If you find a theorem of representation if the Monster Group in harry
Potter, well, publish a paper, and that would made some aspect of
Harry Potter real. But you cannot speculate on a theorem not yet
proved to pretend that 2+2=4 is as much a fantasy than Harry Potter.
> but the fact that Potter can fly has none.
Well... the Potter books are the product of Rowling's physical
brain and they have influenced many millions of other physical
brains.
> Turing's tape is not physical.
Then it can't do anything.
It can't do anything physical with respect to itself, but it can
emulate the brain of someone in front of physically sensible things,
and the math shows that if mechanism is correct the physical is an
appearance emerging from the statistics on all computations, and this
has been confirmed until now.
> See how Matiyazevitch proves that any Turing machine can be
emulated by Diophantine equation, without any reference to
anything physical.
Then stop just talking about it and start the Diophantine Computer
Hardware Corporation.

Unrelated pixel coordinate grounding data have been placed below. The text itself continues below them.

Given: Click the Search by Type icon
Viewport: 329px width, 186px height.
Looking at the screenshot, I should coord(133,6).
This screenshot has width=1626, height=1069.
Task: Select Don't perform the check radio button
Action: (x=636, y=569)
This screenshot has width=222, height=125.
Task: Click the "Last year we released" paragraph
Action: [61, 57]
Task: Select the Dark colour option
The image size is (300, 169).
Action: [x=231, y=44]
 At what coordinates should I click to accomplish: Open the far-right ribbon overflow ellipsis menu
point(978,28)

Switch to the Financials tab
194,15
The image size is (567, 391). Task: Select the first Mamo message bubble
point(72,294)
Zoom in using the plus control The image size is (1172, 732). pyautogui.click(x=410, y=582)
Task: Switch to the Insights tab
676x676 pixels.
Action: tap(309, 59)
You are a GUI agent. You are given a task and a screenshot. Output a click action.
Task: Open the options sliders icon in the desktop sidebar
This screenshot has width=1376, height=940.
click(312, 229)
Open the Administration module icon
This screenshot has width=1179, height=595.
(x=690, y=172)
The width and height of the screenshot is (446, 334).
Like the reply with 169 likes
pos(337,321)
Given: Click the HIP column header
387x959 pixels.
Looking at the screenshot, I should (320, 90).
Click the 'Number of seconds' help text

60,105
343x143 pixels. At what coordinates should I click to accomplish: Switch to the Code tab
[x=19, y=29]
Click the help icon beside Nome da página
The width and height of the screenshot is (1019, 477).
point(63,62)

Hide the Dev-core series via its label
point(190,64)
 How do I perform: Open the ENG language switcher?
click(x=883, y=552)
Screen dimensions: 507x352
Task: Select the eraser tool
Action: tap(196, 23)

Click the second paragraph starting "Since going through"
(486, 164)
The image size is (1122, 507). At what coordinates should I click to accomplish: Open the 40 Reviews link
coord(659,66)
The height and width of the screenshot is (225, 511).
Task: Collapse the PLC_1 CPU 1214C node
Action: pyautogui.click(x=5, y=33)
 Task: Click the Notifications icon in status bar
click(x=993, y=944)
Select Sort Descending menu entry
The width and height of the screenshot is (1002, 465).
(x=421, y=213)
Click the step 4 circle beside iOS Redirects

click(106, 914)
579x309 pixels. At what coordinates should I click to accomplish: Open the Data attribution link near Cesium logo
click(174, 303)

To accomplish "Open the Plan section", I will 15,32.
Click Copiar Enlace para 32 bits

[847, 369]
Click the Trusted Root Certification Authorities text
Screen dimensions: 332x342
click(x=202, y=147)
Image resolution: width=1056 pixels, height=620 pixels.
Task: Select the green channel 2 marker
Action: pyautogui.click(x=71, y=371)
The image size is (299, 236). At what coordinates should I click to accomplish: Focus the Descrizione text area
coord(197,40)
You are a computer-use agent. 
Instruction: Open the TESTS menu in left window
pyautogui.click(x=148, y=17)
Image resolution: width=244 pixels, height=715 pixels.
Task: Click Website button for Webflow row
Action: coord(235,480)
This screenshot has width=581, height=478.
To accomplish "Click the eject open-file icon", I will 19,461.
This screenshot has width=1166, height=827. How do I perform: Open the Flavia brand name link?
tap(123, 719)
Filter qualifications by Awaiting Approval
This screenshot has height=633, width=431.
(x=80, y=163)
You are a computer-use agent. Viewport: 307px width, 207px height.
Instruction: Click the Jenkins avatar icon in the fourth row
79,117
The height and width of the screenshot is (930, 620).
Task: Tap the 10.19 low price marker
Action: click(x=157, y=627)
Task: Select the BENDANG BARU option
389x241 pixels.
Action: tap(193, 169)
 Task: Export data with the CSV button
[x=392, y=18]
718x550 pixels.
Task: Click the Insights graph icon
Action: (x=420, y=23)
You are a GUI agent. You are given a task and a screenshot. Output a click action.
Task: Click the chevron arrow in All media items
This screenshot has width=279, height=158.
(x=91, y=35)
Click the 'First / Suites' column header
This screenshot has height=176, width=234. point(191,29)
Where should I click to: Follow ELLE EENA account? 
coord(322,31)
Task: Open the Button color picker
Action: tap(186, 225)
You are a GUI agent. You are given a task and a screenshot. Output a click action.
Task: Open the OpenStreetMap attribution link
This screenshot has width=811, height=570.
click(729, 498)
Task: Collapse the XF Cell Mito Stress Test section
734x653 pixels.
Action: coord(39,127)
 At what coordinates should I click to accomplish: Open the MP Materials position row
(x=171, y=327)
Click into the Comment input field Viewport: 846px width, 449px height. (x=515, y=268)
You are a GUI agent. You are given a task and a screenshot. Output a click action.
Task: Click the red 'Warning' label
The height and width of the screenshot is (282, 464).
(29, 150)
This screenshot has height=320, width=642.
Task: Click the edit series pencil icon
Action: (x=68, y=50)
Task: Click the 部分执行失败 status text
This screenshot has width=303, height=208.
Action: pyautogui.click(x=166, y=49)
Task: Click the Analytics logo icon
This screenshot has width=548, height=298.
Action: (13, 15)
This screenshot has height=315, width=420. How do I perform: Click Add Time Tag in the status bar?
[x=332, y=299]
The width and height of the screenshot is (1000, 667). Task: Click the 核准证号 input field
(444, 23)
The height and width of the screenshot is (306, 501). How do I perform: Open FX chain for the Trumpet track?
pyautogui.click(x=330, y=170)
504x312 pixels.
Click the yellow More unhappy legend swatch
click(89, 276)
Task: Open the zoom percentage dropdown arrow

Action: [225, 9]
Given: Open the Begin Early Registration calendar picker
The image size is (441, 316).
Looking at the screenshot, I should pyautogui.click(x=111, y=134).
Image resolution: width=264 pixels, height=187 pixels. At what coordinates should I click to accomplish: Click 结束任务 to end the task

There would be no way you could avoid becoming
a trillionaire, not with zero manufacturing costs.
This has been already answered.
>> the fact that one beer plus one one beer is 2 beers will
effect my decision to have a third beer, but one rock plus one rock
equals 2 rocks will not. So apparently numbers can't tell the entire
physical story alone, something more is needed, something like
matter that obeys the laws of physics.
> You make my point: the Gödel number of your brain cannot
bring your state of mind without the relevant universal numbers, and
those must emerges from all the numbers getting at your state. So
physics must be reduced to a mathematical measure on the sigma_1
sentences,
As I've said nineteen dozen times its irrelevant if physics can
be reduced to sigma_1 sentences, or to something else, or to
nothing at all;
That is the result. Suddenly, the whole subject of the conversation is
irrelevant. That means that you are talking on something else, without
telling us.
if you want intelligence you're going to have to use matter that
obeys the laws of physics.
No problem with that. But the goal has never been to do AI, but to
solve the mind-body problem.
You can't change the subject in the middle of a conversation.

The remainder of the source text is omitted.